The tipping point?

March saw listings grow like crazy and April started off with a bang adding close to 500 listings on April 1st alone. The growth in inventory is being mirrored by a growing number of people who appear to be seeking out more information on a Vancouver housing bubble – traffic on this blog has nearly doubled in the last couple of months.

The following comment was posted just before the weekend by GregK71 regarding the growing number of bullish comments here and on other blogs.  I suspect it may sum up the way many readers feel about the current state of the Vancouver real estate market and its likely future:

The bulls on this and other RE blogs absolutely see the writing on the wall going into Q3 and Q4 2010, and beyond. They’re not blind. Arrogant, yes. Foolish, perhaps. Blind, no.

Oddly enough for a group of people apparently content and smug in their asset class, bulls never turn down the chance for a satisfying faeces toss on blogs like VCI. They’re coming here to convince themselves to keep on believing house prices only ever go up. And it’s worked like a charm.

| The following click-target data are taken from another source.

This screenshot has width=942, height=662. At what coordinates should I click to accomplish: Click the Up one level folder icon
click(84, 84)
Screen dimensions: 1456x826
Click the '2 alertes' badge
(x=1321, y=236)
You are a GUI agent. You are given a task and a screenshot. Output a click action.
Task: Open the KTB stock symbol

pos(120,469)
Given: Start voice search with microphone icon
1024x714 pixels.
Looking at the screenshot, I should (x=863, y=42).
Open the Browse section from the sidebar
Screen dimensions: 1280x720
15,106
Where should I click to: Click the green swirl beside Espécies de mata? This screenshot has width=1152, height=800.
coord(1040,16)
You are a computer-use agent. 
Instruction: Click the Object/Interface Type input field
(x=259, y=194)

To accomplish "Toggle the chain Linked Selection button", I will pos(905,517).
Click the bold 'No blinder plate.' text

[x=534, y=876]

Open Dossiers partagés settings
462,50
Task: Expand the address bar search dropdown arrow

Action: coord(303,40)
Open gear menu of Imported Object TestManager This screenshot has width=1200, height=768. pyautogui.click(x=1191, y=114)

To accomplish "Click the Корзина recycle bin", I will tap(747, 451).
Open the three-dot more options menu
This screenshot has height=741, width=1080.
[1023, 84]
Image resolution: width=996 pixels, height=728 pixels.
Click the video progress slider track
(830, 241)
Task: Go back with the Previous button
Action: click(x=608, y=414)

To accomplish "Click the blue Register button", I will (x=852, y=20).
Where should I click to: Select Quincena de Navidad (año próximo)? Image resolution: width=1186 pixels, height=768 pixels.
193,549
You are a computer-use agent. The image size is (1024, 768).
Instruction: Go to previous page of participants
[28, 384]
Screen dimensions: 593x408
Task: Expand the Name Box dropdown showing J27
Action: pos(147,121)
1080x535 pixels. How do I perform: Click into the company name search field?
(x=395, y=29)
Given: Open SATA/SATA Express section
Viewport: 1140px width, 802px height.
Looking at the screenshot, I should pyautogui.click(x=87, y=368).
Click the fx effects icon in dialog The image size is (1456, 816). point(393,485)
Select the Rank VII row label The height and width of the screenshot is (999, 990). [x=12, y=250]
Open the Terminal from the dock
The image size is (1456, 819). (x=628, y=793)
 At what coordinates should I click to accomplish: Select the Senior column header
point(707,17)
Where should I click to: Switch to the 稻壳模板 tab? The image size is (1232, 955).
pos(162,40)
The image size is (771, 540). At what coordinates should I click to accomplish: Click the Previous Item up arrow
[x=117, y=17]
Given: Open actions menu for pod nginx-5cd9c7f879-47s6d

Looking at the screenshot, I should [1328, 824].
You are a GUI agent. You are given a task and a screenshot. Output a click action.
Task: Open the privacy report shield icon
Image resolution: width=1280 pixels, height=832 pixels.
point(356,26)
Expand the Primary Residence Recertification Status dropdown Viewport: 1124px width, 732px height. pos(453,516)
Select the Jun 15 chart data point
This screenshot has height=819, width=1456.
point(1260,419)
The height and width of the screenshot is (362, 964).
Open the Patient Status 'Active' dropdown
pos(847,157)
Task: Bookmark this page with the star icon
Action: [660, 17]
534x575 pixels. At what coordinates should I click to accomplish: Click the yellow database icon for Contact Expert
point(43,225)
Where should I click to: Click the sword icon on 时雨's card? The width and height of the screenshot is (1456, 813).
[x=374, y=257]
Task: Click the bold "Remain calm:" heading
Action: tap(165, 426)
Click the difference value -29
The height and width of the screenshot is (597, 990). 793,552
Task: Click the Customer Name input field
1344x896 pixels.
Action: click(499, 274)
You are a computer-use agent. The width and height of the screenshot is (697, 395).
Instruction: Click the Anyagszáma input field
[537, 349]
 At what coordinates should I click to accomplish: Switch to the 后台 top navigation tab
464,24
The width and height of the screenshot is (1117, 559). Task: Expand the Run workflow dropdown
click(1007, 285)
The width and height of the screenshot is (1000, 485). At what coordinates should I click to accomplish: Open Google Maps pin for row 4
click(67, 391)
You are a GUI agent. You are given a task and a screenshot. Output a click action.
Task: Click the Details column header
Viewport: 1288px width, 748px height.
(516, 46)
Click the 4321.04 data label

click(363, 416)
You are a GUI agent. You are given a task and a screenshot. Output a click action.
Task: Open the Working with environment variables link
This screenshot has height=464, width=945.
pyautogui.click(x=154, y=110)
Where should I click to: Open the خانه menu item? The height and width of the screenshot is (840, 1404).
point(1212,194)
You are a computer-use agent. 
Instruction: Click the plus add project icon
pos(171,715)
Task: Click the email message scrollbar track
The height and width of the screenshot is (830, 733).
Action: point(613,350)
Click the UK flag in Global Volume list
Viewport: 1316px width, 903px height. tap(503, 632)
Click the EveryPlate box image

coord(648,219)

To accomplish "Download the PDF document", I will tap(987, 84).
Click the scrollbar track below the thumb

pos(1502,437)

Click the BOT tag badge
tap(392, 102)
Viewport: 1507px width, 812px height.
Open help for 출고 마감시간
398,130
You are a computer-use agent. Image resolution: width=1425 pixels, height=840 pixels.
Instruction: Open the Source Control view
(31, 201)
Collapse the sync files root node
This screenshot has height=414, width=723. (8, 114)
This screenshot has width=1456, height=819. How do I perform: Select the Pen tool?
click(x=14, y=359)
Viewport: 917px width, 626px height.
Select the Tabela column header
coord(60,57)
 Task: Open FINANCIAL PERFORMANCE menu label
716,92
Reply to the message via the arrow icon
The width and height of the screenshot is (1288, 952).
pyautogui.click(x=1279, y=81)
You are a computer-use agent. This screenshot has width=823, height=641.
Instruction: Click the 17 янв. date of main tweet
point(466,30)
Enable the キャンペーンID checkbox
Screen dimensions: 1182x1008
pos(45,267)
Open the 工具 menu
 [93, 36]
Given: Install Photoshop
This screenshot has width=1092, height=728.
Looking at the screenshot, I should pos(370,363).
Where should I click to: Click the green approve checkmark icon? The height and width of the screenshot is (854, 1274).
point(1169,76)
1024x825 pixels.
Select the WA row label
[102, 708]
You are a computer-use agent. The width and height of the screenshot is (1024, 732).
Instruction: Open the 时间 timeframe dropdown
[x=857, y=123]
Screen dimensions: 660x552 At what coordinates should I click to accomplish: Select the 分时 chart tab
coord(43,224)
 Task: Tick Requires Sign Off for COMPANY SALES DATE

Now, although it doesn’t always seem to come across in their posts, bulls understand market forces. They’ve made money in RE. Big money. Like bears, bulls too sense danger. In their gut, bulls comprehend irrational exuberance. Heck, they’re the ones who’re listing their presales and resales en masse, soon to push listings onward to 25,000 and beyond.

Bulls know this thing’s running on fumes. Bulls know the time is short. Bulls know there’s no such thing as running out of land when you can build up. They know these things.

They also know the Kool-aid is starting to taste a bit, um, funny.

Vancouver bulls, you’ve had an amazing run. You’ve defied the fundamentals for longer than many thought humanely or economically possible. It’s been unreal. It’s been absurd.

To those of you over-leveraged on severely overpriced Vancouver real estate: relish these final few weeks on the upside. You may have a month and a half.

But the tipping point is here. It’s visible. It’s shocking. And it can’t be put off with another rate cut, loosened restriction, extended am or exotic mortgage product. That deck is exhausted.

The process just getting started ends only with utter revulsion and complete contempt for the asset class. Needless to say: it’s going to be a long, long way down.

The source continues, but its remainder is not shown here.